Thanks for the comments. I guess I’ll bite the bullet and rebuild the network after a factory reset of the stick.

It the stick is not to be trusted, I guess a mitigating action would be to buy a second spare stick, and keep a backup of the stick data (using the Aeotec software on some Windows computer).

One time I had a sequential block of nodes drop off the network from node 224-232. I was ready to rebuild the network, but on a whim I tried just putting the controller and devices into inclusion mode and they all rejoined. I can’t explain how/why this worked, but it never reoccurred and everything has worked fine since. Maybe this would work for you.

Thanks for the hint. Did you do that with the stick unplugged, or was it something you accomplished from the software side?

I had initiated the inclusion through OH, which is the safest way to do inclusion. Otherwise, you run the risk of an unhealthy mesh, which, as I understand it, cannot be healed through OH unless you are running the development zwave binding. Still, it can take a while to straighten it out.

I have never done inclusion through OH, always with the stick unplugged, maybe because I didn’t manage it in the first place. Trying to do it now I am getting errors that the binding/thing does not support discovery;

 karaf> discovery start zwave:serial_zstick:ff1568d3  
 log: 16:23:42.857 [WARN ] [internal.DiscoveryServiceRegistryImpl] - No discovery service for thing type 'zwave:serial_zstick:ff1568d3' found!

 karaf> discovery start 242 # for the z wave bundle
 log: 16:25:18.248 [WARN ] [internal.DiscoveryServiceRegistryImpl] - No discovery service for binding id '242' found!

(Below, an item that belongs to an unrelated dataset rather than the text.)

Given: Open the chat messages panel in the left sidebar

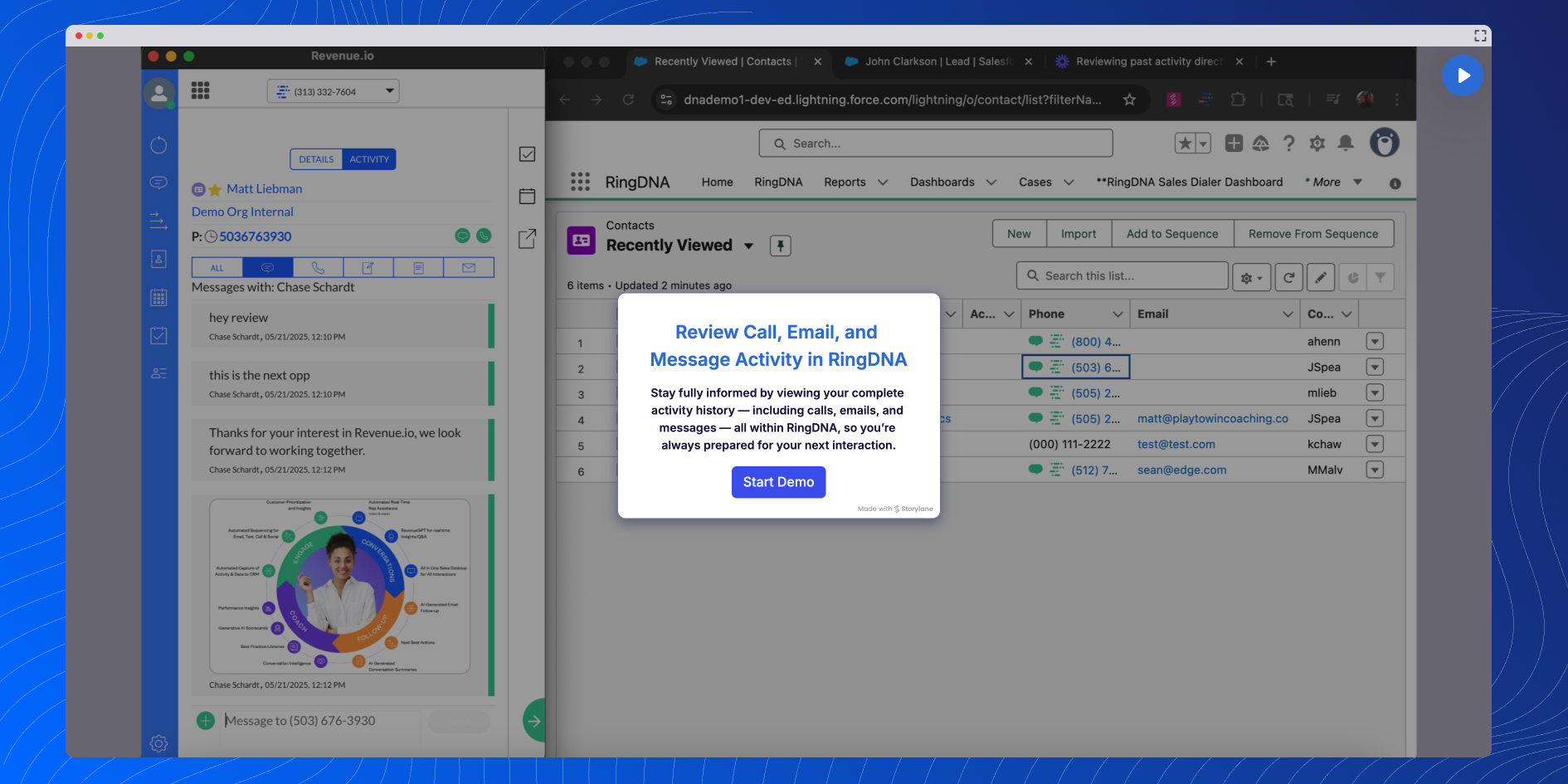Looking at the screenshot, I should click(158, 182).
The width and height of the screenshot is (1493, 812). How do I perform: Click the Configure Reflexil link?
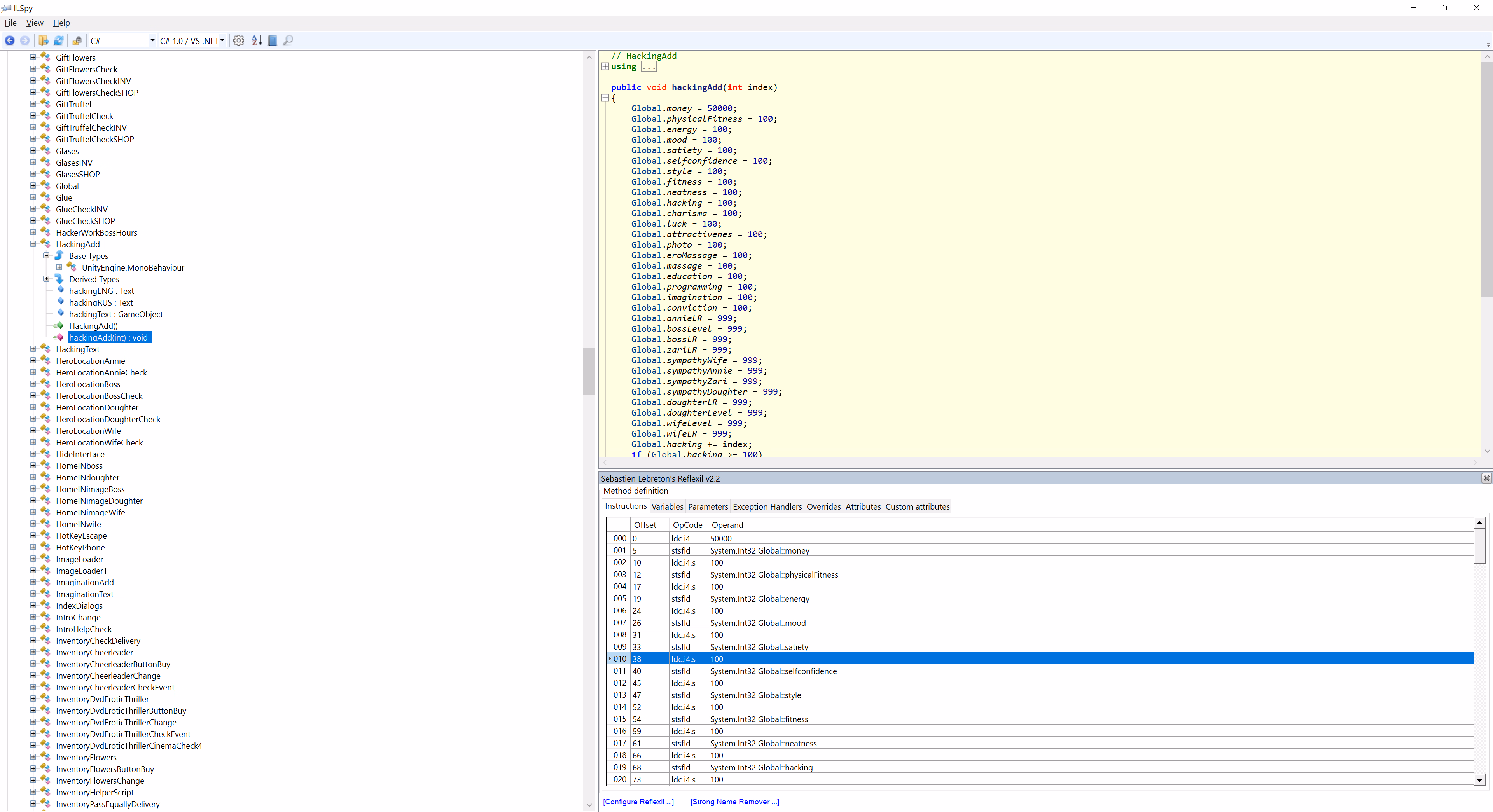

And I get a similar red error message box from habmin while trying to click the magnifying glass with a ‘+’ sign in it.

Now that 2.3 is out, I will first upgrade to that.

Upgrade to 2.3 and rebuilt Z-wave network was done (many days ago). Topology looks much better now. For most of the nodes, inclusion via the binding was ok for most devices, but not all. Thanks for that tip, that saved me a LOT of time.

Not worried about those red nodes - they are currently without power…

1 Like

If you plan to have nodes powered off for a long while, consider excluding them and reincluding when you want to use them. Or just leave them powered up. I’ve run into routing issues when I’ve powered devices off for a while… like some power monitors that I basically use for testing. Your node 15 looks like it could be such a problem.

Glad you got it cleaned up!

No, it is not intentional to keep them offline, some await available time on my behalf, at least one is awaiting an electrician for final installation, and some red nodes are not really dead, it is just the binding that lost temporary contact - so it seems.